Similar to some of the other answers suggesting using numpy.hstack, but more readable:
import numpy as np
# declare 10 rows x 3 cols integer array of all 1s
arr = np.ones((10, 3), dtype=np.int64)
# get the number of rows in the original array (as if we didn't know it was 10 or it could be different in other cases)
numRows = arr.shape[0]
# declare the new array which will be the new column, integer array of all 0s so it's visually distinct from the original array
additionalColumn = np.zeros((numRows, 1), dtype=np.int64)

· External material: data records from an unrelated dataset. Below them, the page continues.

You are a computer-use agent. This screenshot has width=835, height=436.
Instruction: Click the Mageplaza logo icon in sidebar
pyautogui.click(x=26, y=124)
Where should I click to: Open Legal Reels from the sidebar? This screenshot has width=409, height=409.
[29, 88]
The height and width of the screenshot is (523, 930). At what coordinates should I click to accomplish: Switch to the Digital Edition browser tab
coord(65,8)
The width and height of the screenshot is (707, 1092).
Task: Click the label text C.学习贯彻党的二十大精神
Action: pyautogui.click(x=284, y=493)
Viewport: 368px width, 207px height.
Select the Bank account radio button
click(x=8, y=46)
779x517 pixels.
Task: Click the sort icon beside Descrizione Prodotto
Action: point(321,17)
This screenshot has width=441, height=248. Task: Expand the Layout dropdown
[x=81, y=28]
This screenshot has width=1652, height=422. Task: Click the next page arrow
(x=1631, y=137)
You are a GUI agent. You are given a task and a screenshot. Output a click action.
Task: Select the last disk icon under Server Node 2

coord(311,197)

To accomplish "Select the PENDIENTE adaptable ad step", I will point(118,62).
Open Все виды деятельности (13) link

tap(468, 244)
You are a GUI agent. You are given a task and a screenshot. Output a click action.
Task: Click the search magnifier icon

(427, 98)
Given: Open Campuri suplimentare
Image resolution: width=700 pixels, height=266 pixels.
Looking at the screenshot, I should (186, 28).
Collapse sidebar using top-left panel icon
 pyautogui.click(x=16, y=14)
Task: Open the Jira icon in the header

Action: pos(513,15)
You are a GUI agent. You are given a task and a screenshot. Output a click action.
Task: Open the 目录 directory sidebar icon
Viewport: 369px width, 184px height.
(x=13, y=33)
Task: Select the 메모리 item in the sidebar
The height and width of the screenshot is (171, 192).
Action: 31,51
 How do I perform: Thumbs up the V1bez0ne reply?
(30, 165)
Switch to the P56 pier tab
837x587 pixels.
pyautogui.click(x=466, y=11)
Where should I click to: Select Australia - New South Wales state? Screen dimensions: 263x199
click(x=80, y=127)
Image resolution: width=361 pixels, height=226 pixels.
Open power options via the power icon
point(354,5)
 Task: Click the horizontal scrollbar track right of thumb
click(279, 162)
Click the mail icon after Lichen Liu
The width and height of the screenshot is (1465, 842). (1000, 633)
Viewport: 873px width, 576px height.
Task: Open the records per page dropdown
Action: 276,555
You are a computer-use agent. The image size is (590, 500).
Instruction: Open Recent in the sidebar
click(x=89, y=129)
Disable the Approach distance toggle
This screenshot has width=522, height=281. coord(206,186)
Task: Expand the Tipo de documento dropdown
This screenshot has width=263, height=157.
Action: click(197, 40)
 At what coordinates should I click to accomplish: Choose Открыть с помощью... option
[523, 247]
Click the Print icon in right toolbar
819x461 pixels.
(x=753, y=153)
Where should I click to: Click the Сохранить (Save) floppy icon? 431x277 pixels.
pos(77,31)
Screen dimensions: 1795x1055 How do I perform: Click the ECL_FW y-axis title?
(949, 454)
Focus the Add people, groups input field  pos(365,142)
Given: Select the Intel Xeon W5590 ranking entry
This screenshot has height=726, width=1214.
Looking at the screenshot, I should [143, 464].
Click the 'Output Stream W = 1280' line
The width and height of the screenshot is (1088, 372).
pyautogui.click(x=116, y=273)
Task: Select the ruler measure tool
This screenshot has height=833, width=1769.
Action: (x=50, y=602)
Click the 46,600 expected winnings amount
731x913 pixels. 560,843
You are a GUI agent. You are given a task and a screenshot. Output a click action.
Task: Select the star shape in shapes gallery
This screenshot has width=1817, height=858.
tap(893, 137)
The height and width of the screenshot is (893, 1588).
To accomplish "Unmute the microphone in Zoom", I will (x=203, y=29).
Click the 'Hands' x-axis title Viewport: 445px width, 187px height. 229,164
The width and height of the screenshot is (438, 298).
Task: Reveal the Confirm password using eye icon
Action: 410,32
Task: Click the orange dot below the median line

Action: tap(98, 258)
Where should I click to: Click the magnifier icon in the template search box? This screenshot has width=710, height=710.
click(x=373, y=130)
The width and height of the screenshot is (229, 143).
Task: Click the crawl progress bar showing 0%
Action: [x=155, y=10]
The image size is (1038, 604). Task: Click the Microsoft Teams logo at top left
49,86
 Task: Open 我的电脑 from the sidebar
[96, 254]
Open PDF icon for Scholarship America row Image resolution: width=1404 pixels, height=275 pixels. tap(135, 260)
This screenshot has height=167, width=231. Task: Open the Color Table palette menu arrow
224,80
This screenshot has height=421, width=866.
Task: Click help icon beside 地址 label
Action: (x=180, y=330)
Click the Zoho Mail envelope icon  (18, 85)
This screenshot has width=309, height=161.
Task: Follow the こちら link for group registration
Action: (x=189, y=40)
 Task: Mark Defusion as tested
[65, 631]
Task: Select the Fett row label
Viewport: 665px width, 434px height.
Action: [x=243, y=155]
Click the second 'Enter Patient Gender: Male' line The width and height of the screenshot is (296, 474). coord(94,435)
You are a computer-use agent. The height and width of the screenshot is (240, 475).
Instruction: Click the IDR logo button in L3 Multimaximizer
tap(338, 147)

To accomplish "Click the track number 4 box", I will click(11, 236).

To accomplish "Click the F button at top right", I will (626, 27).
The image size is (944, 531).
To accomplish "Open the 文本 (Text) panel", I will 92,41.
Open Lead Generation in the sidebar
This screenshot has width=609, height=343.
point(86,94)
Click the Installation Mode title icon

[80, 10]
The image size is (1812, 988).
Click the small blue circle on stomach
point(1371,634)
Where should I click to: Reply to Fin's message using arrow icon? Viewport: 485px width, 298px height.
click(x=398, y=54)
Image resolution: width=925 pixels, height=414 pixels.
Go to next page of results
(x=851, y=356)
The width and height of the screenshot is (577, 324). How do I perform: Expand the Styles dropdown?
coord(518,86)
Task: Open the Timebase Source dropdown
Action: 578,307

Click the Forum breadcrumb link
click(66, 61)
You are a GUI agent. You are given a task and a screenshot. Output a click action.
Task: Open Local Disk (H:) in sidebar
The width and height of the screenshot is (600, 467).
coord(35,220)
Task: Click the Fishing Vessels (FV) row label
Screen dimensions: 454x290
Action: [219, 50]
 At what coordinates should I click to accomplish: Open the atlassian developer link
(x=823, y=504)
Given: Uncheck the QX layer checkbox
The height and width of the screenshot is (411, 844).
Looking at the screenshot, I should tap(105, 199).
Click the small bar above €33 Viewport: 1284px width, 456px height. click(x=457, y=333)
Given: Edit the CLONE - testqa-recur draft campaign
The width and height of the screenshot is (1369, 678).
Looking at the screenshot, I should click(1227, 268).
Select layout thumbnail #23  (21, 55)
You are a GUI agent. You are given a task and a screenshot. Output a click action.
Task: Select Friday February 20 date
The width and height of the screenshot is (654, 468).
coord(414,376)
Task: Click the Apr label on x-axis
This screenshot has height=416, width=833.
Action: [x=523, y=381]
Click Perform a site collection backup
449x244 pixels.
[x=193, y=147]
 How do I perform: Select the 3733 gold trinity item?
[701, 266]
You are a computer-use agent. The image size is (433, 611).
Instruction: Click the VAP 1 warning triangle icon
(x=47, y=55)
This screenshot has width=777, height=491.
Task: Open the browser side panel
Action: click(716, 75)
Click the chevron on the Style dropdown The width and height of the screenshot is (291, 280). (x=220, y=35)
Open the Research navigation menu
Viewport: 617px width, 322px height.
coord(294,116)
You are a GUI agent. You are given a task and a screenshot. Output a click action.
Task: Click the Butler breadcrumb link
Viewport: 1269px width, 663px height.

# use hstack to tack on the additionl column
result = np.hstack((arr, additionalColumn))
print(result)
result:
$ python3 scratchpad.py
[[1 1 1 0]
[1 1 1 0]
[1 1 1 0]
[1 1 1 0]
[1 1 1 0]
[1 1 1 0]
[1 1 1 0]
[1 1 1 0]
[1 1 1 0]
[1 1 1 0]]
Here's a shorter one-liner:
import numpy as np
data = np.random.rand(210, 8)
data = np.c_[data, np.zeros(len(data))]
Something that I use often to convert points to homogenous coordinates with np.ones instead.